German Vine Black Pigment
Rublev Colours German Vine Black is a moderate, slightly cool gray that works well in graying out flesh tones without dirtying them. Pliny describes a black earth that he calls ‘Ampelitis’ or ‘vine earth,’ which is the source of this color from earth deposits in Germany.
Rublev Colours German Vine Black is a moderate, slightly cool gray that works well in graying out flesh tones without dirtying them.

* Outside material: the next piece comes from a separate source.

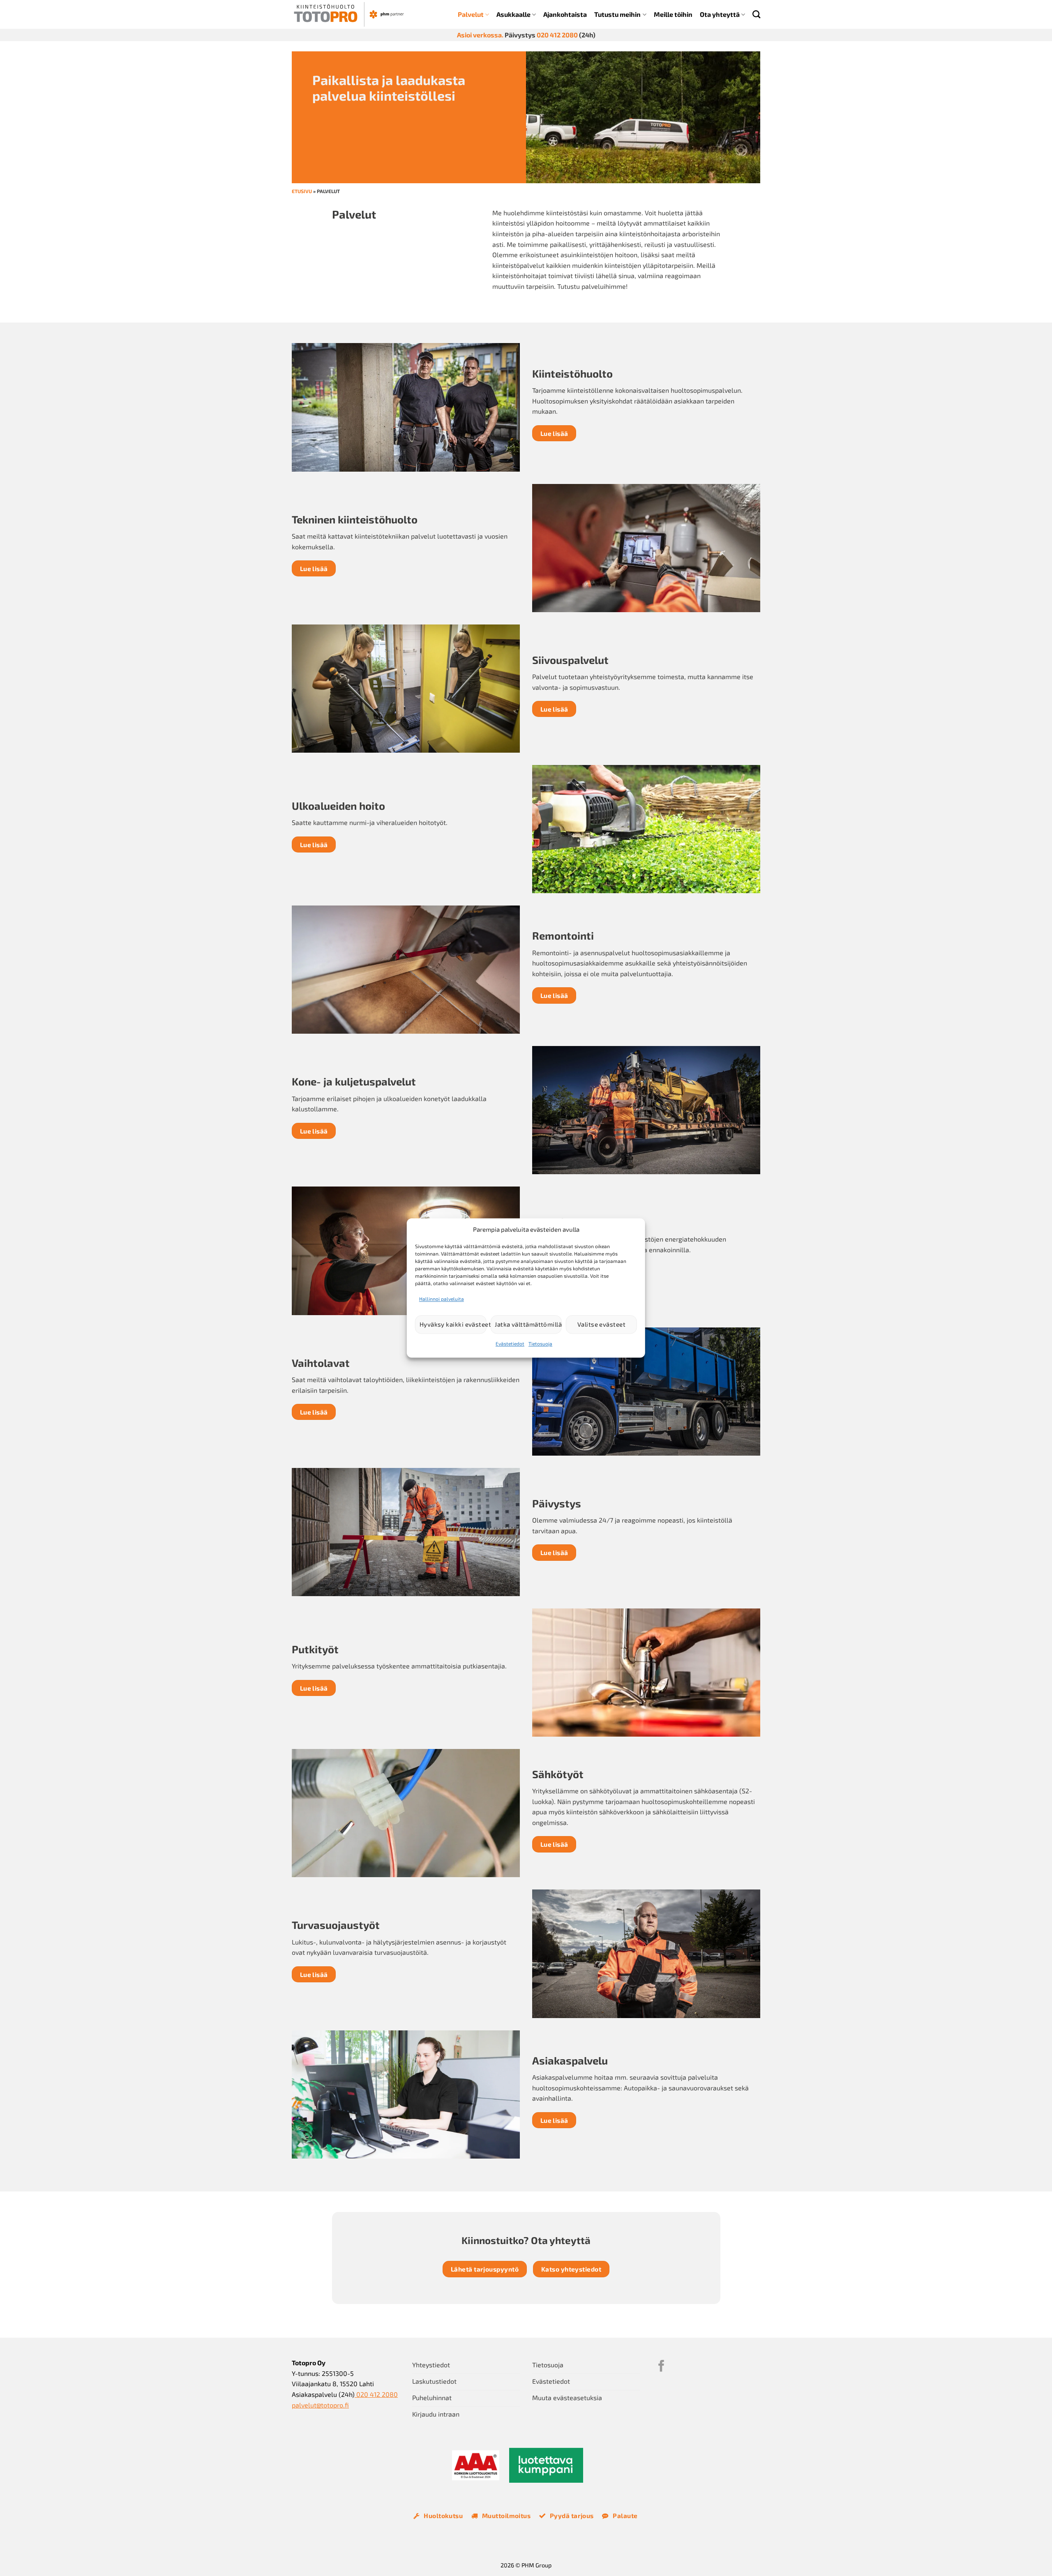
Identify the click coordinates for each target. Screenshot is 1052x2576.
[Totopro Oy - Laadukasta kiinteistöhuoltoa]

Pliny describes a black earth which he calls ‘Ampelitis’ or ‘vine earth,’ which is the source of this color from earth deposits in Germany.
|Common Names||Dutch: wijnrankenzwart|
English: vine black
French: noir de vigne
Italian: nero vite
Portuguese: negro de videira
Spanish: negro de vid
|Alternate Names||blue black; cork black; drop black; Frankfort black; German black; grape black; kernel black; mare black; Spanish black; yeast black, ampelitis|
Origin and History
Vine black was known since prehistoric times and used extensively by medieval and Renaissance artists. The term’ vine black’ may refer to a char of woody material from vines but has been historically applied to chars and cokes of a wide range of other materials, such as yeasts, and as Mayer (1983) puts it, ‘various second-rate materials of vegetable, animal and petroleum origins.’ Tingry (1804), however, states that this does, in fact, come from burnt vine twigs.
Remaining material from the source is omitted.